Convergent origin and accelerated evolution of vesicle-associated RhoGAP proteins in two unrelated parasitoid wasps

Animal venoms and other protein-based secretions that perform a variety of functions, from predation to defense, are highly complex cocktails of bioactive compounds. Gene duplication, accompanied by modification of the expression and/or function of one of the duplicates under the action of positive selection, followed by further duplication to produce multigene families of toxins is a well-documented process in venomous animals. This evolutionary model has been less described in parasitoid wasps, which use maternal fluids, including venom, to protect their eggs from encapsulation by the host immune system.
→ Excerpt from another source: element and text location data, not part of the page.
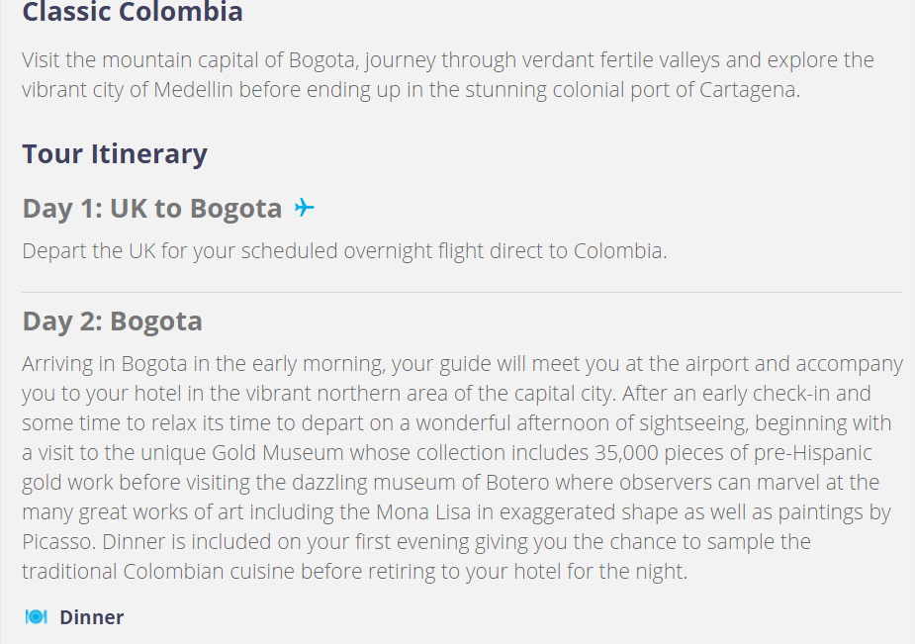Select the Day 1: UK to Bogota heading
Viewport: 915px width, 644px height.
click(152, 209)
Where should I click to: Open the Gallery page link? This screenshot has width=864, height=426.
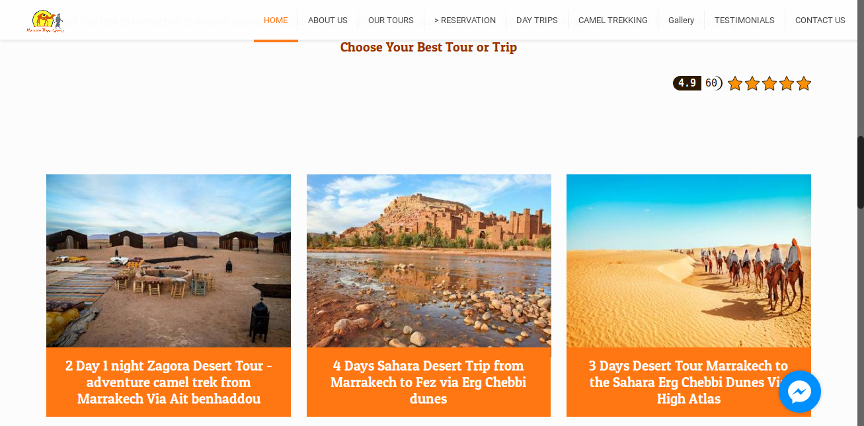681,20
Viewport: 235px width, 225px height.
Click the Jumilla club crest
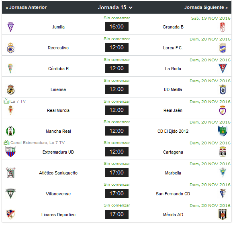10,27
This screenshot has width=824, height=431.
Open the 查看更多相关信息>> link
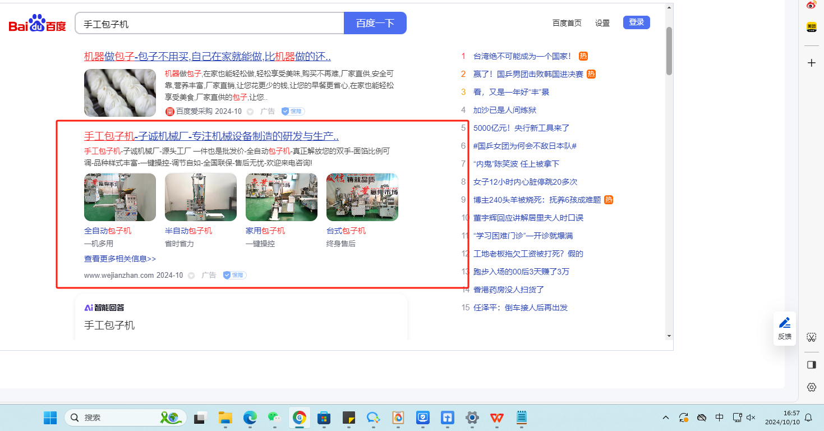120,259
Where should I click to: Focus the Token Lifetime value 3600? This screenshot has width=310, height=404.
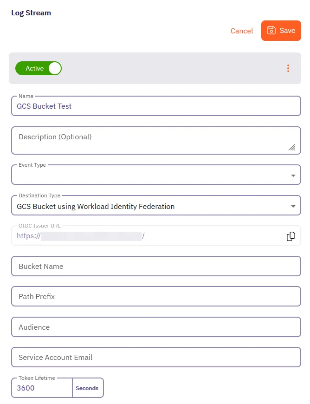pyautogui.click(x=42, y=388)
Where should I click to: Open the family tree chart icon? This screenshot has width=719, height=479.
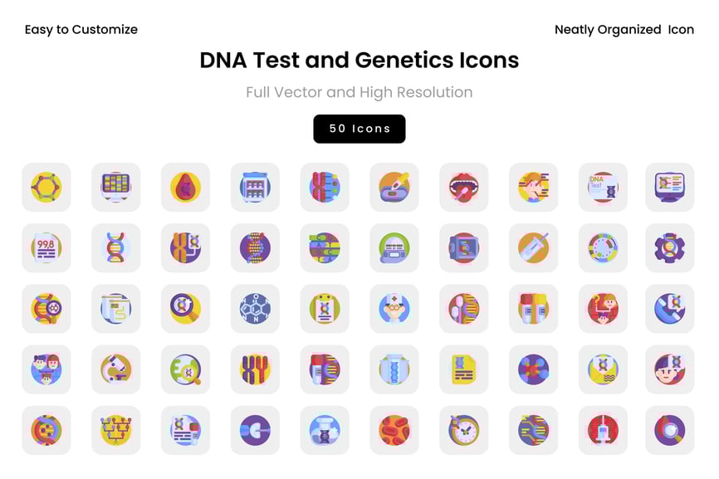(x=115, y=429)
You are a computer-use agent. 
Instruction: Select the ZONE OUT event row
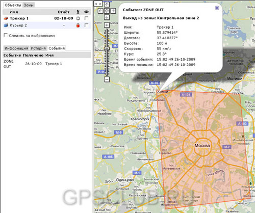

Here, we evidence the convergent recruitment and accelerated evolution of two multigene families of RhoGAPs presumably involved in virulence in two unrelated parasitoid wasp species, Leptopilina boulardi (Figitidae) and Venturia canescens (Icheumonidae). In both species, these RhoGAPs are associated with vesicles that act as transport systems to deliver virulence factors, but are produced in different tissues: the venom gland in Leptopilina sp. and the ovarian calyx in V. canescens . We show that the gene encoding the cellular RacGAP1 is at the origin of the virulent RhoGAP families found in Leptopilina sp. and V. canescens . We also show that both RhoGAP families have undergone evolution under positive selection and that almost all of these RhoGAPs lost their GAP activity and GTPase binding ability due to substitutions in key amino acids. These results suggest an accelerated evolution and functional diversification of these vesicle-associated RhoGAPs in the two phylogenetically distant parasitoid species. The potential new function(s) and the exact mechanism of action of these proteins in host cells remain to be elucidated. ### Competing Interest Statement The authors have declared no competing interest.